YOUR OBJECTIVE. The material below holds pictures; leave them out, and copy exactly, and only, the lines from the one with "Given: Click the toolbar drag handle dots" through the last.

DATASET EXCERPTS.
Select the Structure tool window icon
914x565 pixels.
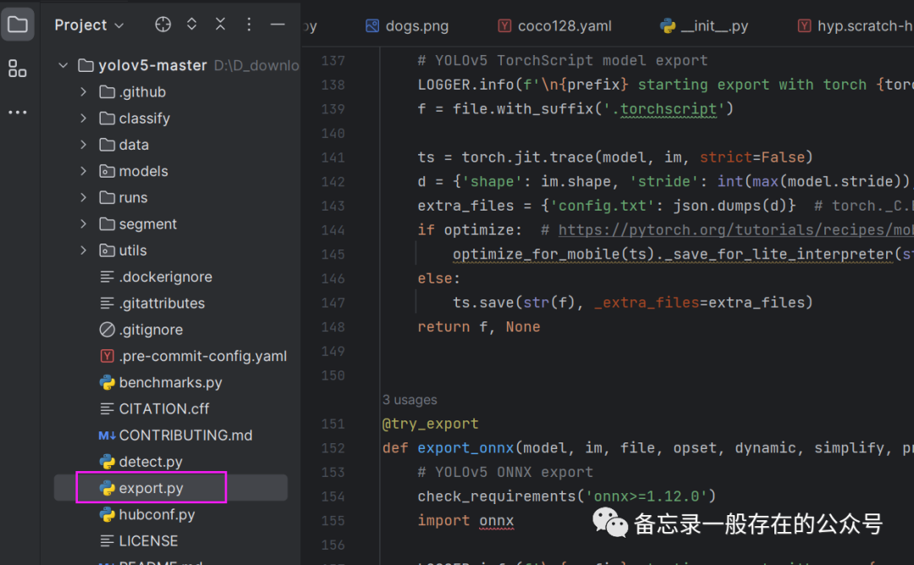18,69

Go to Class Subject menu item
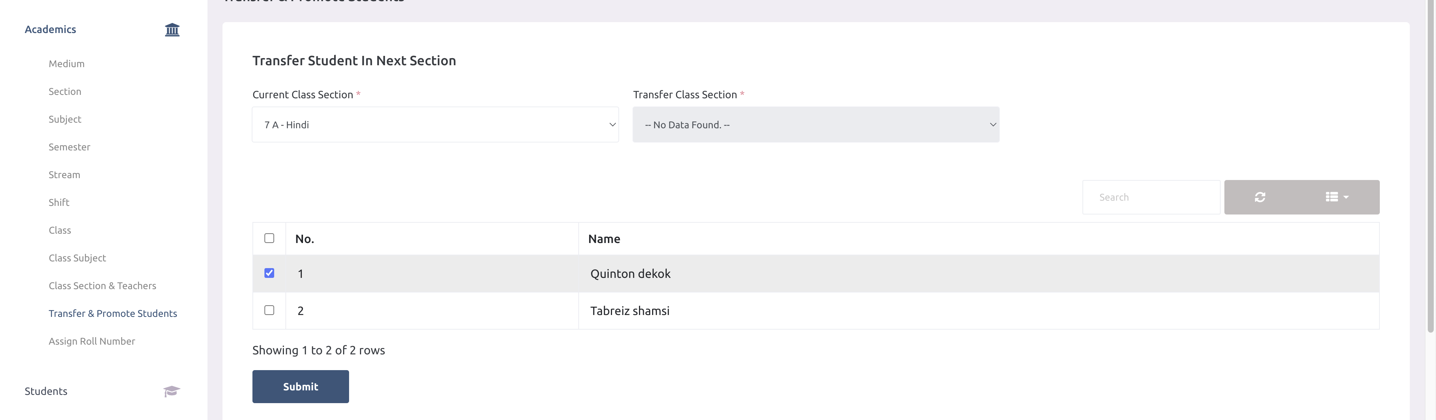click(x=77, y=258)

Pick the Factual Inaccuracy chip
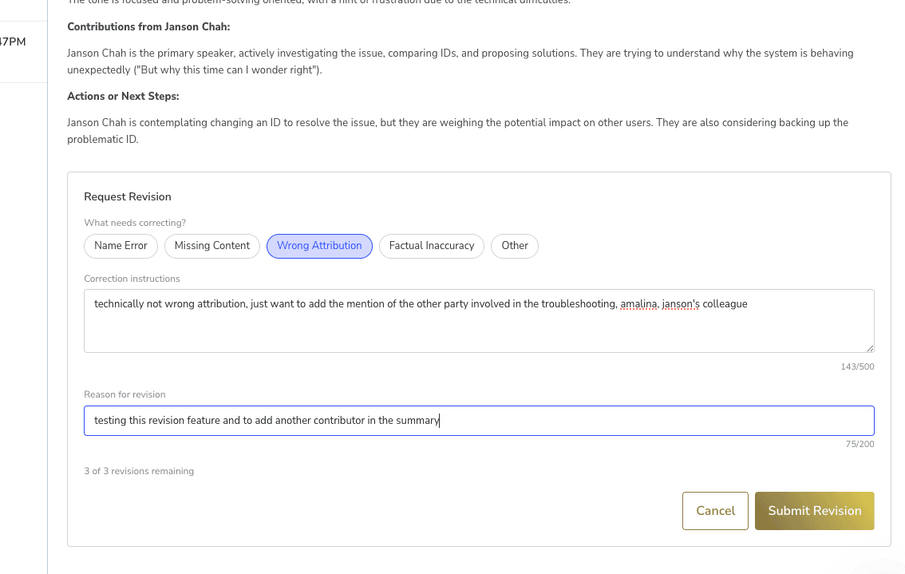(432, 246)
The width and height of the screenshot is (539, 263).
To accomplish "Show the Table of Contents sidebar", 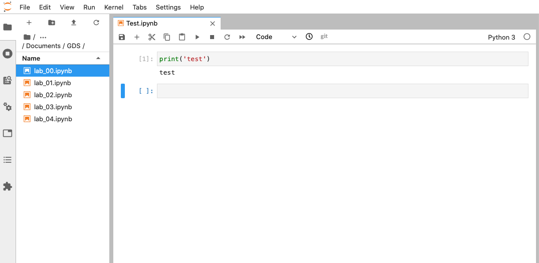I will pyautogui.click(x=8, y=160).
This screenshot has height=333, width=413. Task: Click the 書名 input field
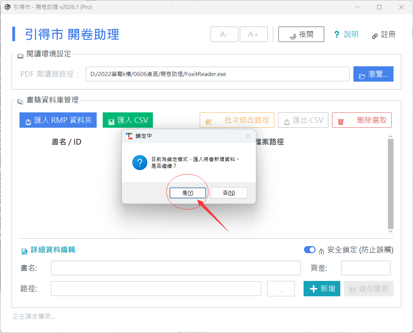pyautogui.click(x=176, y=268)
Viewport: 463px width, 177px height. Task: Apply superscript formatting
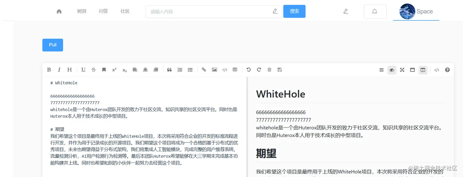[114, 70]
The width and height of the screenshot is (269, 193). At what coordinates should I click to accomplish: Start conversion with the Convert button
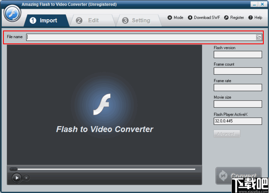coord(238,176)
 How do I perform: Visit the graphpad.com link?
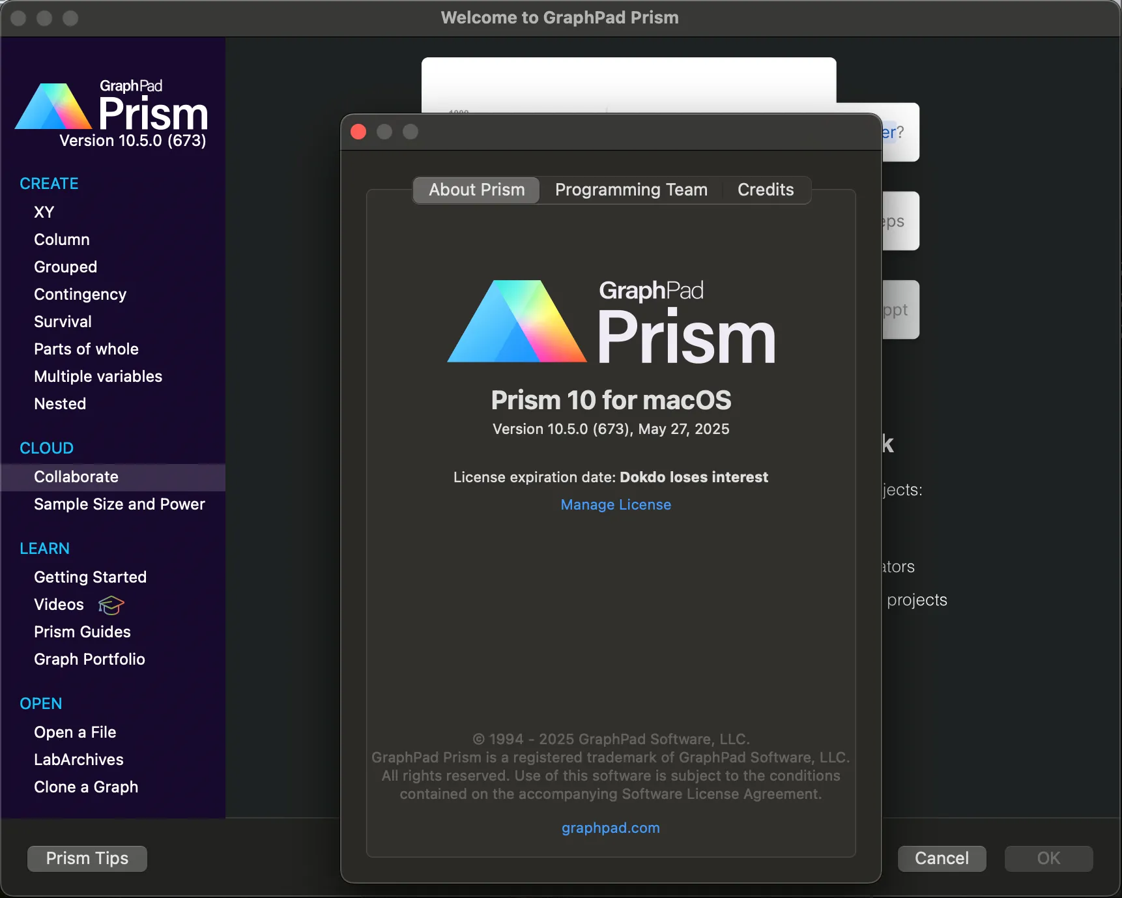point(611,828)
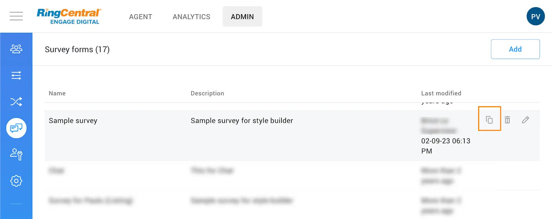Click the Name column header

click(57, 93)
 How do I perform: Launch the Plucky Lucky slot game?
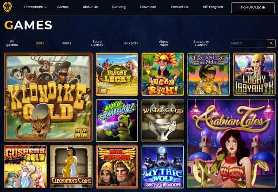(x=117, y=74)
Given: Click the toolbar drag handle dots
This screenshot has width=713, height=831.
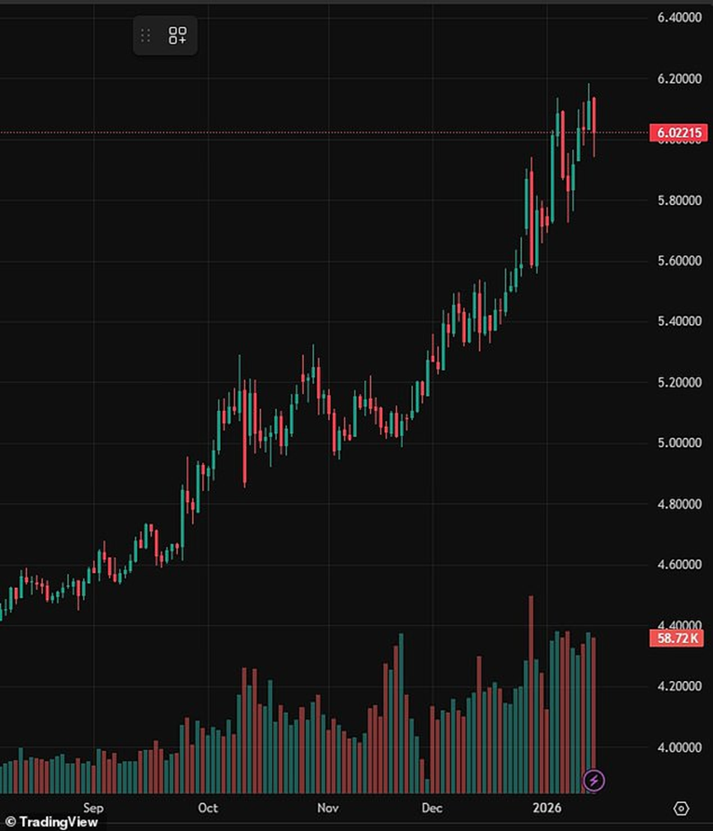Looking at the screenshot, I should coord(147,35).
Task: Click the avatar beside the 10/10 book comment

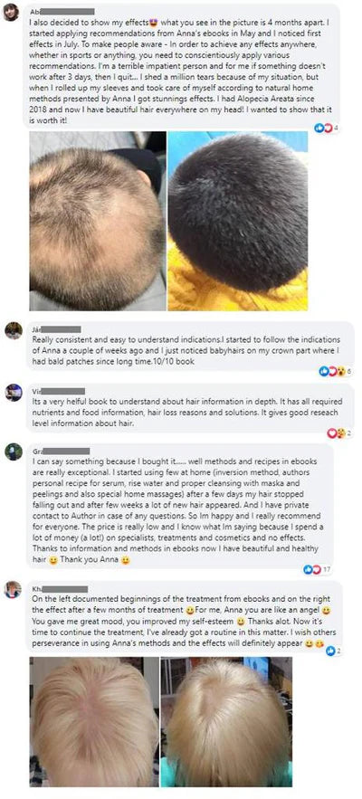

ANSWER BOX.
Given: Click the toolbar drag handle dots
This screenshot has width=713, height=831.
Looking at the screenshot, I should coord(147,35).
Task: Click the avatar beside the 10/10 book comment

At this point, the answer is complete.